***NEED JAVA HELP ASAP***

[santana9]

Hi, I have been stuck on this simple array java problem for the longest time and know I am missing a little detail. The code is to find the maximum value in the array and then delete that value. Here is the code that I wrote:

public void removeMax()
{
if (nElems > 0) { // checks if array is empty
long maxSoFar = a[0]; // remembers first value

for (int j=0; j < nElems; j++) // remembers any larger values

{
if (a[j] > maxSoFar)
maxSoFar = a[j];
for (int k = j; k<nElems; k++) // move higher ones down
a[k] = a[k+1];
nElems--; // decrement size
} // end if
} // end if

} // end removeMax
} // end class HigherArray

I think it might have to do with some of the brackets being misarranged. I have to stick with this simple array structure for it is a computer science assignment. Thanks for your input.

 

[Codewiz]

OK thats better, thanks mods. Now I will actually look at your question.

 

[Yomicron]

You need to find where the largest value is before you try to remove anything.

Also, you have 2 closing braces labeled 'end if', but only one opening brace for an if statement.

 

[Codewiz]

Originally posted by: Yomicron
You need to find where the largest value is before you try to remove anything.

No he doesn't. Looks like he is just going out of bounds of the array.

a[k] = a[k+1]; Will go out of bounds.

It would help if you tell us what problem you are actually having.

 

[Yomicron]

Originally posted by: Codewiz

Originally posted by: Yomicron
You need to find where the largest value is before you try to remove anything.

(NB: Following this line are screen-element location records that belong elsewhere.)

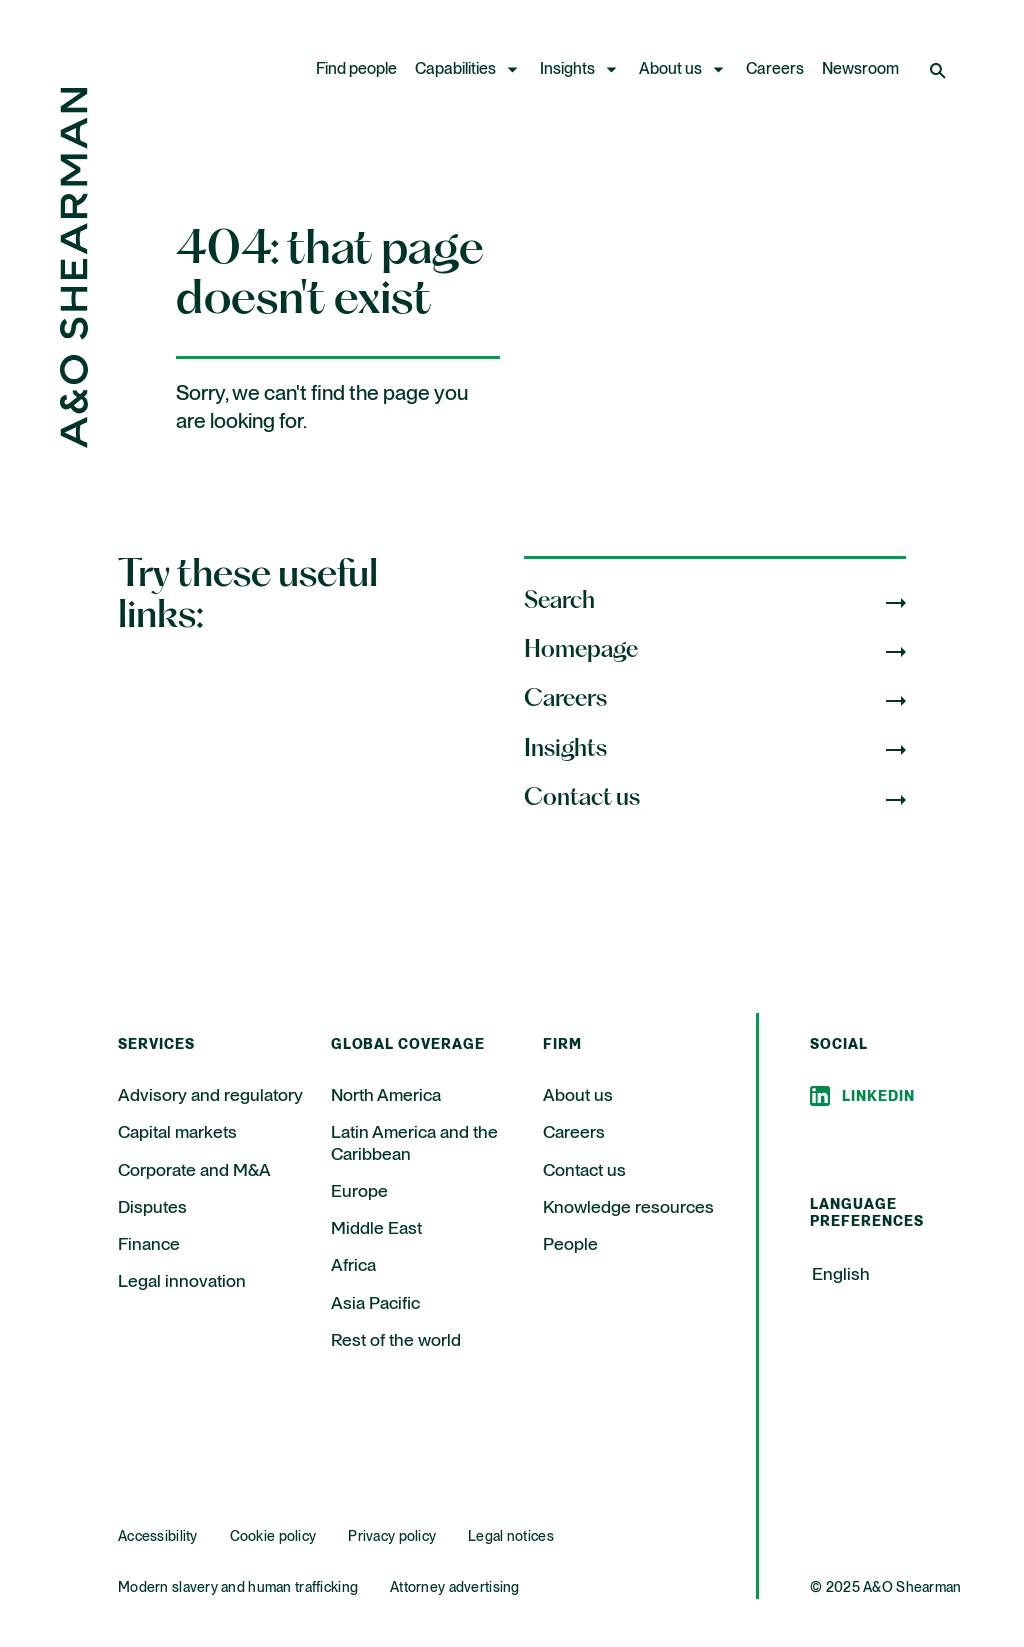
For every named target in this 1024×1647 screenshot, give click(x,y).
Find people (356, 70)
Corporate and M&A (194, 1171)
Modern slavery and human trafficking (238, 1588)
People (570, 1245)
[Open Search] (940, 70)
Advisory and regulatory (210, 1096)
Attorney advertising (455, 1588)
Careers (775, 70)
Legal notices (511, 1537)
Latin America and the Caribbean (414, 1143)
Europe (359, 1192)
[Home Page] (74, 442)
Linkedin (878, 1097)
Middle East (376, 1229)
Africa (353, 1266)
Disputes (152, 1208)
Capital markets (177, 1133)
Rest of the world (396, 1341)
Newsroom (860, 70)
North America (386, 1096)
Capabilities (455, 70)
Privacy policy (392, 1537)
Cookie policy (273, 1537)
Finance (149, 1245)
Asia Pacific (375, 1304)
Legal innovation (182, 1282)
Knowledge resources (628, 1208)
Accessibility (158, 1537)
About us (670, 70)
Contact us (584, 1171)
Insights (567, 70)
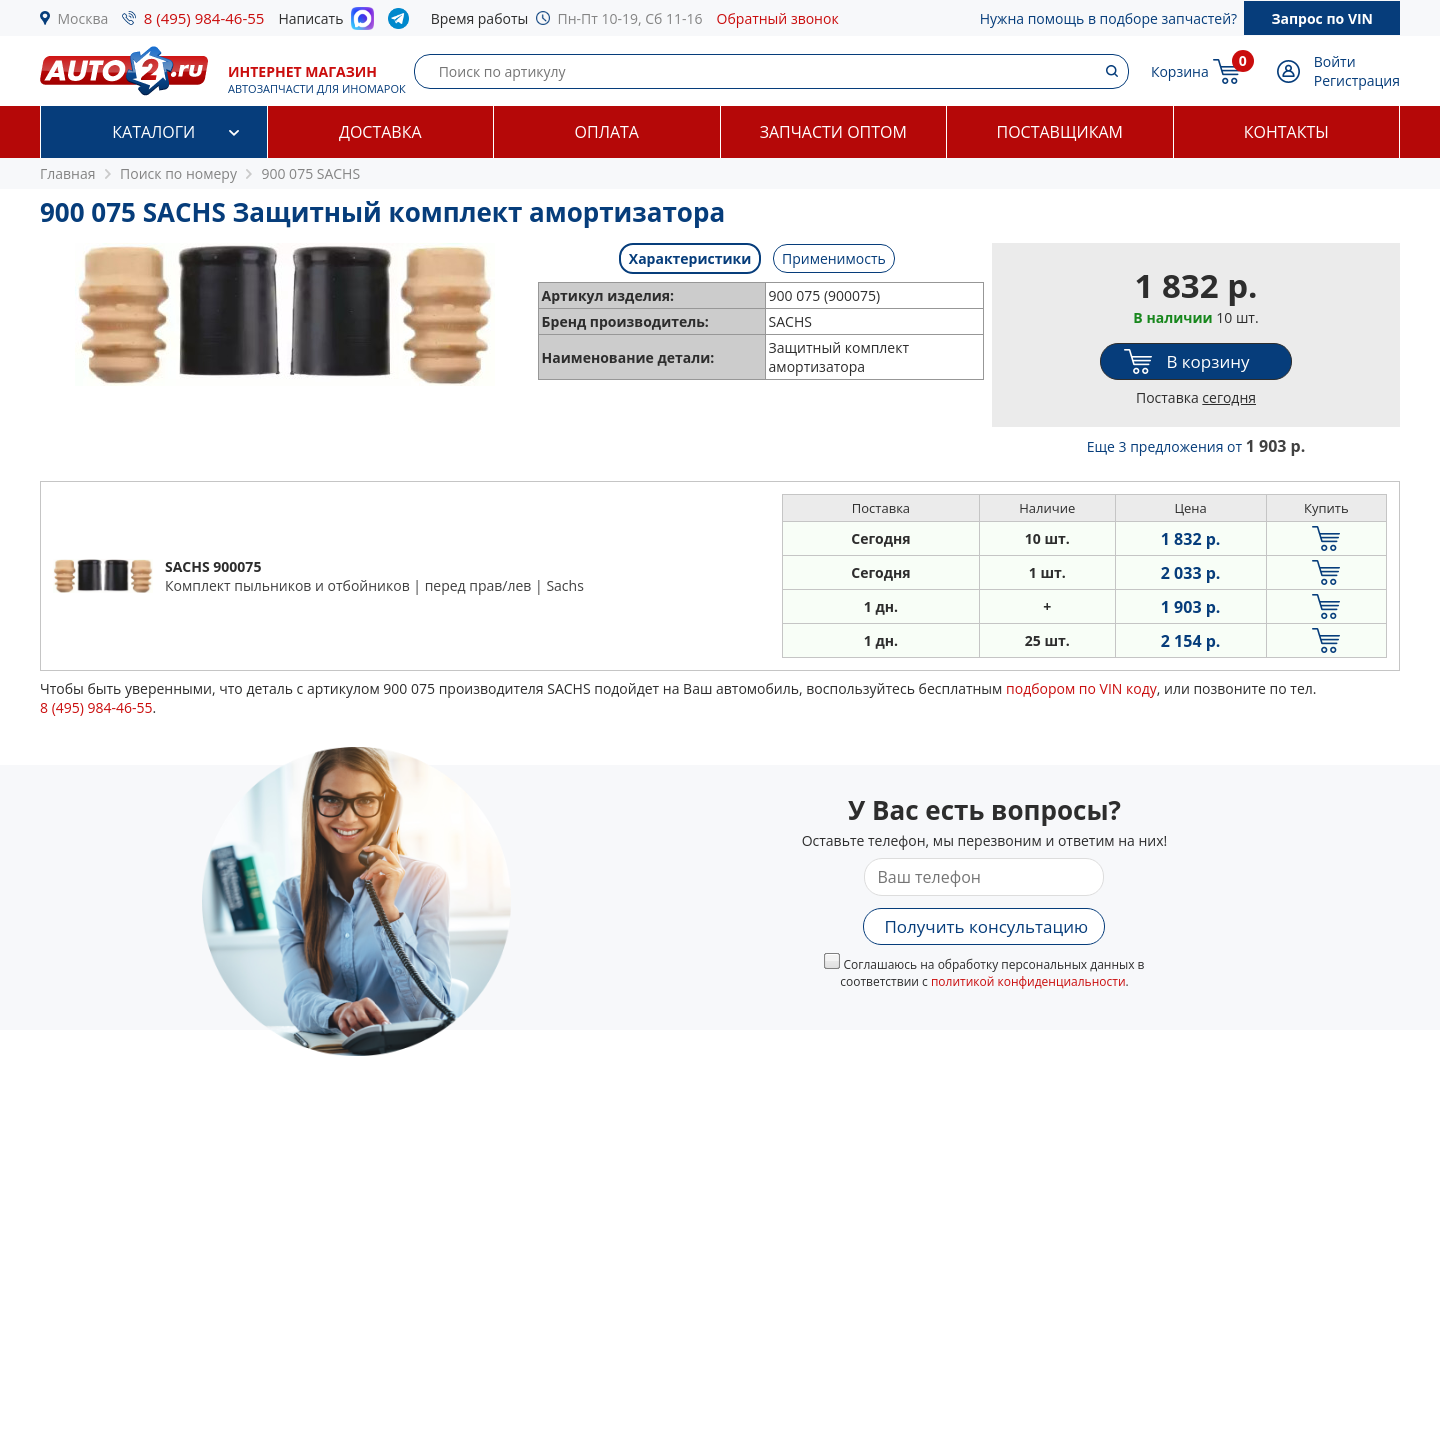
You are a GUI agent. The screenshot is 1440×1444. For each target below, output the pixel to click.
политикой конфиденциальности (1028, 981)
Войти (1335, 61)
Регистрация (1357, 80)
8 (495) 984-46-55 (204, 18)
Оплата (607, 132)
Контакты (1286, 132)
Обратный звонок (778, 18)
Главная (68, 173)
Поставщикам (1060, 132)
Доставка (380, 132)
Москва (83, 18)
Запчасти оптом (833, 132)
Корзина (1180, 71)
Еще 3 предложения (1196, 446)
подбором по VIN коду (1081, 688)
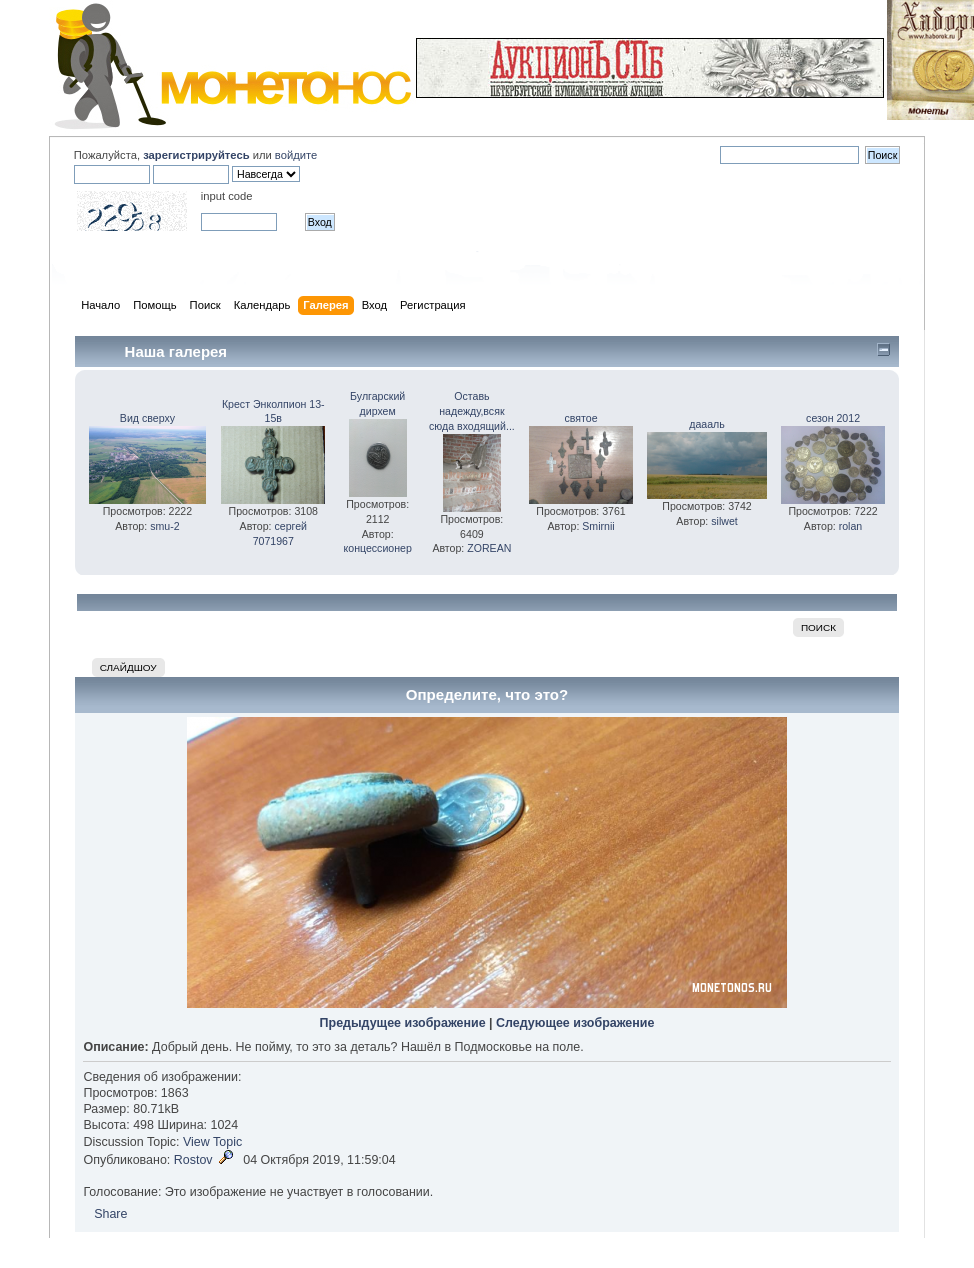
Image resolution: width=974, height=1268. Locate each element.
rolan (851, 526)
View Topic (212, 1142)
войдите (296, 155)
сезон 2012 (833, 418)
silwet (724, 521)
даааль (707, 424)
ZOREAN (489, 548)
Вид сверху (147, 418)
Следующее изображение (575, 1023)
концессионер (377, 548)
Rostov (193, 1160)
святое (581, 418)
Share (110, 1214)
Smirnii (598, 526)
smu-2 (164, 526)
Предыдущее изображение (403, 1023)
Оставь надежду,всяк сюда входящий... (472, 411)
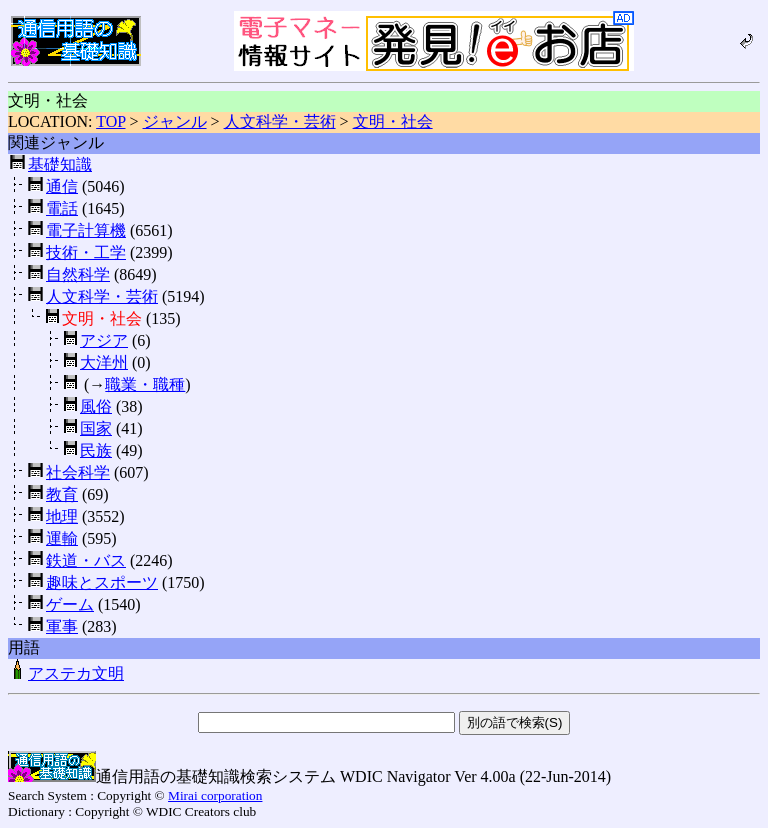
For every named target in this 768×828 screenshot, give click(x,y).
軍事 (62, 626)
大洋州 (104, 362)
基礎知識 (60, 164)
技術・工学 (86, 252)
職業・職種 (145, 384)
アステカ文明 (66, 673)
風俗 (96, 406)
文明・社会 (393, 121)
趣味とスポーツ (102, 582)
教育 (62, 494)
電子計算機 (86, 230)
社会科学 (78, 472)
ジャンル (175, 121)
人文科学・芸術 (280, 121)
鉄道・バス (86, 560)
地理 (62, 516)
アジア (104, 340)
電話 (62, 208)
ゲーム (70, 604)
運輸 (62, 538)
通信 (62, 186)
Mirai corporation (215, 795)
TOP (110, 121)
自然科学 (78, 274)
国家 (96, 428)
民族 (96, 450)
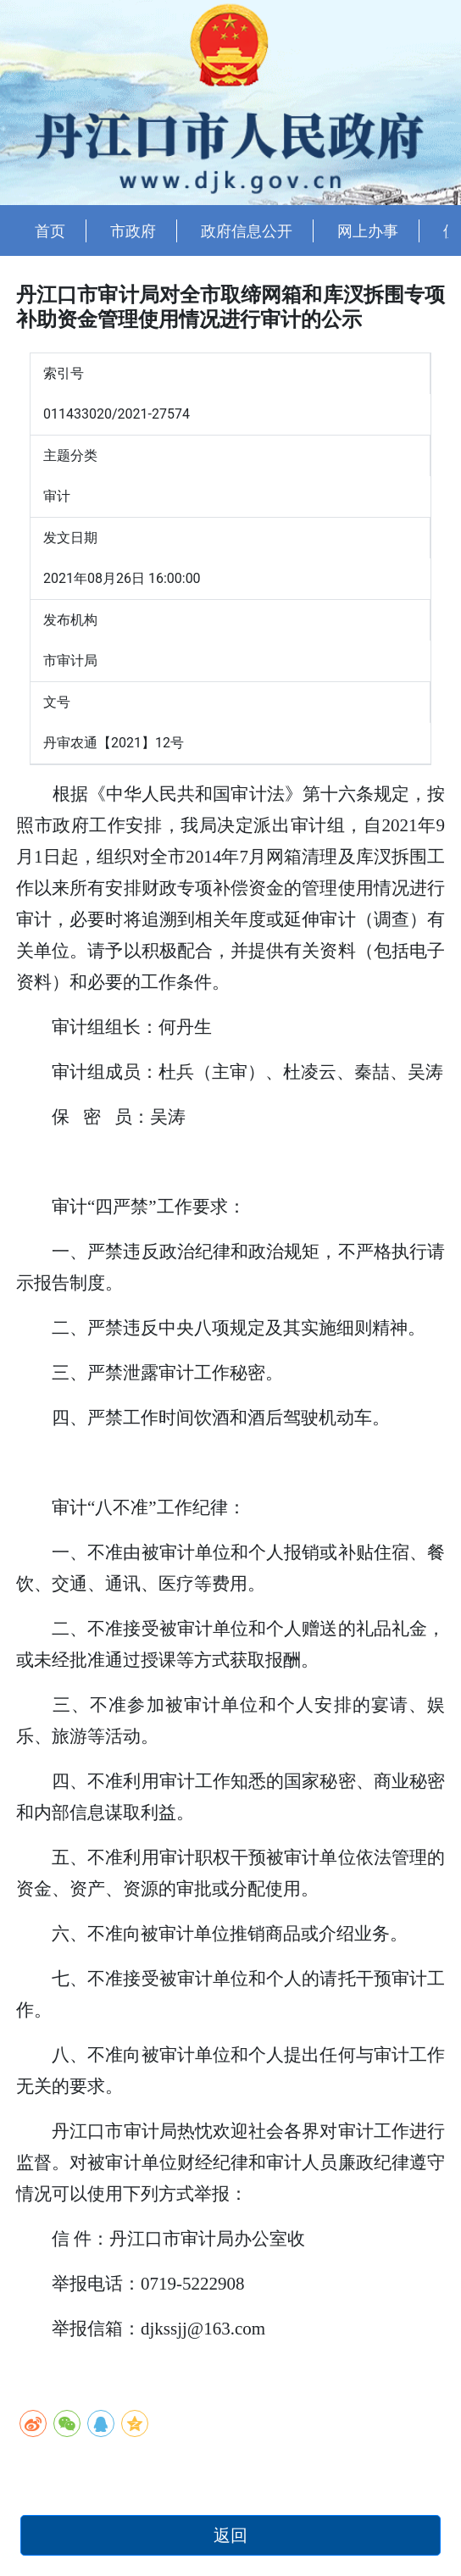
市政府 (133, 231)
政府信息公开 (246, 231)
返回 (230, 2535)
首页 (50, 231)
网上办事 (367, 231)
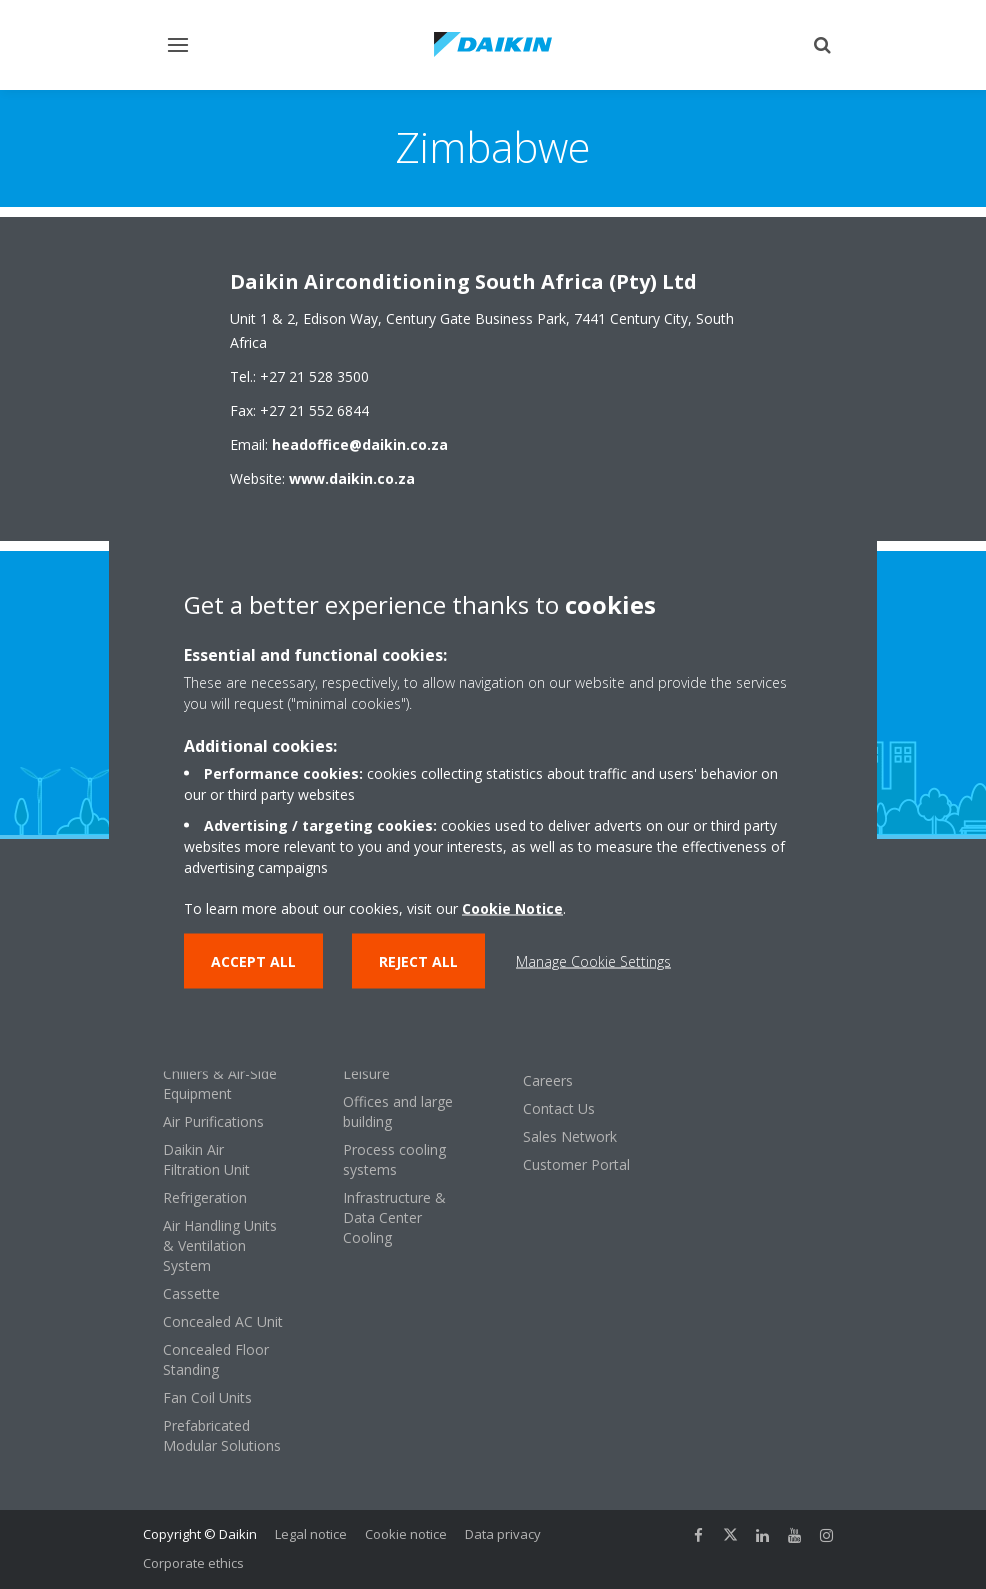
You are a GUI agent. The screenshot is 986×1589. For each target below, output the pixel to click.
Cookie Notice (512, 907)
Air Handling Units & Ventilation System (220, 1245)
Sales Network (570, 1136)
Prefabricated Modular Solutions (222, 1435)
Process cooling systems (394, 1159)
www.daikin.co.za (352, 478)
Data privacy (503, 1534)
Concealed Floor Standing (216, 1359)
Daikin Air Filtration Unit (206, 1159)
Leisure (366, 1073)
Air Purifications (213, 1121)
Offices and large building (398, 1111)
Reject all (418, 960)
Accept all (253, 960)
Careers (548, 1080)
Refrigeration (205, 1197)
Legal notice (311, 1534)
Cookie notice (406, 1534)
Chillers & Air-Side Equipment (220, 1083)
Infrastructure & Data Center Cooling (394, 1217)
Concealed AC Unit (223, 1321)
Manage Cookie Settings (593, 960)
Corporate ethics (193, 1563)
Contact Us (559, 1108)
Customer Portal (576, 1164)
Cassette (191, 1293)
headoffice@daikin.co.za (360, 444)
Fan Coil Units (207, 1397)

No he doesn't. Looks like he is just going out of bounds of the array.

a[k] = a[k+1]; Will go out of bounds.

It would help if you tell us what problem you are actually having.

his code performs a remove every time it goes through the ' j ' loop. If he is missing a brace on the second if, then given the array {1,2,3,4}, it will get to the 2 and then remove it, then it will get to the 3 and remove it, then it will get to the 4 and remove it.

But you are correct that it will go out of bounds when it tries to remove an element.

 

[Codewiz]

Originally posted by: Yomicron

Originally posted by: Codewiz

Originally posted by: Yomicron
You need to find where the largest value is before you try to remove anything.

No he doesn't. Looks like he is just going out of bounds of the array.

a[k] = a[k+1]; Will go out of bounds.

It would help if you tell us what problem you are actually having.

his code performs a remove every time it goes through the ' j ' loop. If he is missing a brace on the second if, then given the array {1,2,3,4}, it will get to the 2 and then remove it, then it will get to the 3 and remove it, then it will get to the 4 and remove it.

But you are correct that it will go out of bounds when it tries to remove an element.

I think I see what he is attempting to do, I would go about it a totally different way but he could solve the problem you are talking about with a simple return statement after he find the largest and moves everything down.

 

[JavaMomma]

Edited: Showing you what your missing, and let you figure it out. Dont want to just give you the answer or else you wont learn.

Basically you need to keep track of the position of the largest value.

long maxSoFar = a[0]; // remembers first value
int maxpos = 0; // position of the max value

for (int j = 0; j < nElems; j++) { // remembers any larger values
if (a[j] > maxSoFar){
maxSoFar = a[j]; // replace the max number so far with the new one
maxpos = j; // record the position of it
} // end if
}

 

[notfred]

// Figure out which is the biggest value.
int biggestValue = array[0];
ing biggestPosition = 0;
for(int i = 1; i < array.length; i++){
if(array[ i ] > biggestValue){
biggestValue = array[ i ];
biggestPosition = i;
}

// you can't actually remove a value from an array, but we'll move it to the end and set it to 0.
for(int i = biggestPosition; i < (array.length-1); i++){
array[ i ] = array[i+1];
}
array[array.length] = 0;

// At this point, you'll probably want to decrement whatever counter you're using to keep track of the number of
// entries in the array that are actually useful.